Let’s give the auctioneer the benefit of the doubt. Let’s assume he didn’t know that this wasn’t a 1972 Doubled Die Obverse, Die 1. In that case, he could have checked the exact retail value of this coin by going to the PCGS certification database.
By inputting the certification on the label of this specific coin, 27491922, the auctioneer not only could get population information but also could the retail value as $60. See photo below:
You’ll note an arrow by the hotlink to PCGS CoinFacts. There’s a reason. When bidding on coins, even slabbed ones, it is advantageous to know what the going auction prices are for specific coins. As you will see from the screen shot below, CoinFacts discloses prices for this coin range from a low of $45 at MS64 to a high of $211 at MS65.
That $211 eBay sale seemed awful high for this coin, even though it is about $414 less than what the Proxibid auctioneer is claiming by way of value. Using CoinFacts, you can see how the eBay seller described the item (click to expand).
Copy that description. Put it in Google.com, and you find this page.

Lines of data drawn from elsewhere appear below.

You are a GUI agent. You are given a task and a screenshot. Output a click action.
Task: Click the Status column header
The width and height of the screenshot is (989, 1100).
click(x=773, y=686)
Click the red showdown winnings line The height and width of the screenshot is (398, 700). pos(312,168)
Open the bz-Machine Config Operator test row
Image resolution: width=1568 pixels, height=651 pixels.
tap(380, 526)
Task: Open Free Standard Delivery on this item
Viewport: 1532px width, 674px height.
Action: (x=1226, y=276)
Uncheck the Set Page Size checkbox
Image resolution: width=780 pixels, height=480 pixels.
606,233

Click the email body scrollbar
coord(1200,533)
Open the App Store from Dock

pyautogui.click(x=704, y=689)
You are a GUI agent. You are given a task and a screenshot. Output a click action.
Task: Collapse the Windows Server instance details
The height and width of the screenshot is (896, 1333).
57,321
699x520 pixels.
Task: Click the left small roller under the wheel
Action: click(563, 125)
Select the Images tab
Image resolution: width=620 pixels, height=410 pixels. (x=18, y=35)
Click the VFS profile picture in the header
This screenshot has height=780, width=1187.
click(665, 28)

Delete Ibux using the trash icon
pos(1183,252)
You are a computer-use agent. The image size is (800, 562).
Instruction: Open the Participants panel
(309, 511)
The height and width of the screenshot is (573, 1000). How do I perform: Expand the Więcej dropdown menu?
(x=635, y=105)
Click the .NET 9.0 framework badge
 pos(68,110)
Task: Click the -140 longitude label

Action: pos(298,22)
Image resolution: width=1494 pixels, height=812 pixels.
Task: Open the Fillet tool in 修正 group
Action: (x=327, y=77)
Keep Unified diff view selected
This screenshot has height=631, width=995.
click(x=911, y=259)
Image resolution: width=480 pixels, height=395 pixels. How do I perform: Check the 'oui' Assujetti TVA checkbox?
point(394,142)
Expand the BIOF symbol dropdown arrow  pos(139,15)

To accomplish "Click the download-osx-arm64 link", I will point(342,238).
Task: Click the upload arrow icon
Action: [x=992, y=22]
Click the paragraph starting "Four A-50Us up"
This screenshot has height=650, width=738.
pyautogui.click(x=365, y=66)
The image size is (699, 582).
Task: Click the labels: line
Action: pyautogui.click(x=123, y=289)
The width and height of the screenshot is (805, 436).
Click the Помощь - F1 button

Now scroll down, and you get this information:
The eBay seller described the coin correctly and did not post a value or otherwise mislead the buyer.
One can only surmise that the buyer did not realize the coin was not Die 1, got into a bidding war, or really wanted this coin and thus overpaid for it.
You can avoid the same fate by following the online numismatic techniques illustrated here. To recap:
- Know your die varieties, especially on denominations with which you may not be familiar.
- Once you know the variety, check the proper price guide.
- Realize the difference between retail and auction values.
- Check PCGS CoinFacts, or another similar service, to find the going rate for a specific coin variety.
- Double check any auction value that may seem too high or low by going to the initial sale, as in the eBay case above.
Hobby dollars are valuable. Protect yours. The more you do, the longer you will remain in the hobby.